## Exercise directions
The data below holds the lines to copy: everything from the line containing "Task: Open notifications bell icon" to the line containing "Screen dimensions: 1568x754", both ends included, set down exactly.

## Task inputs
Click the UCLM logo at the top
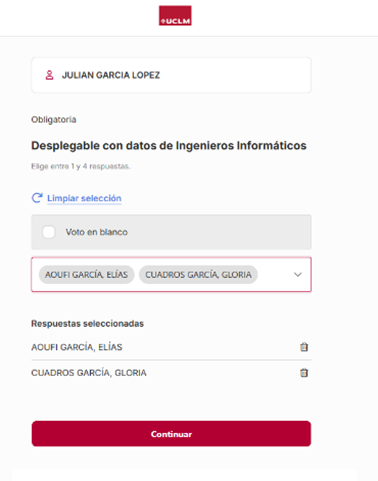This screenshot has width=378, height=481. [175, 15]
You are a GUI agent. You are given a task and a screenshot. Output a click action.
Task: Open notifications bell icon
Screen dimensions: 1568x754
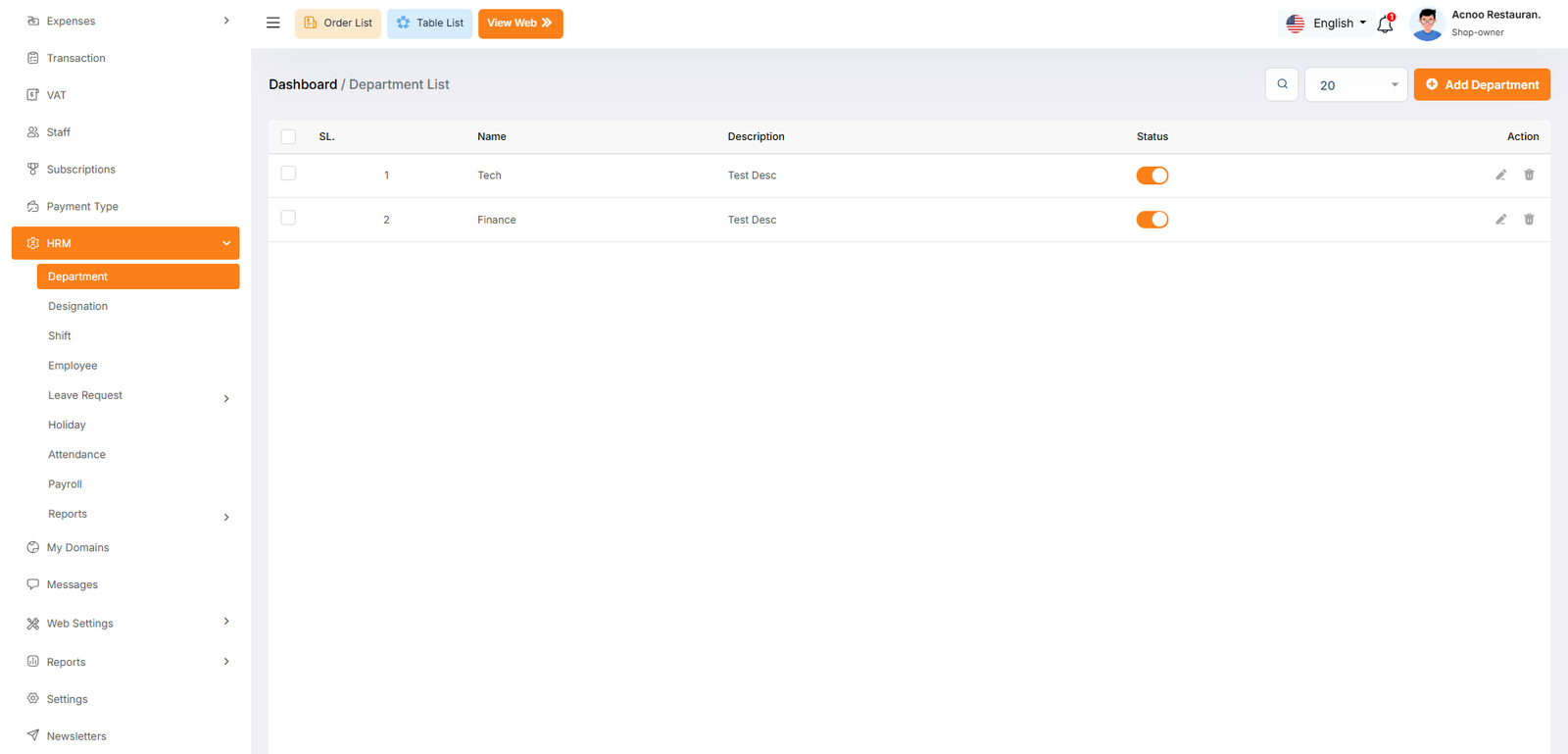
...
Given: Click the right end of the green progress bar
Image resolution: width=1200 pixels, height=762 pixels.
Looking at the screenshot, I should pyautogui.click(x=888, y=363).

## Exercise result
Task: Open notifications bell icon
Screen dimensions: 1568x754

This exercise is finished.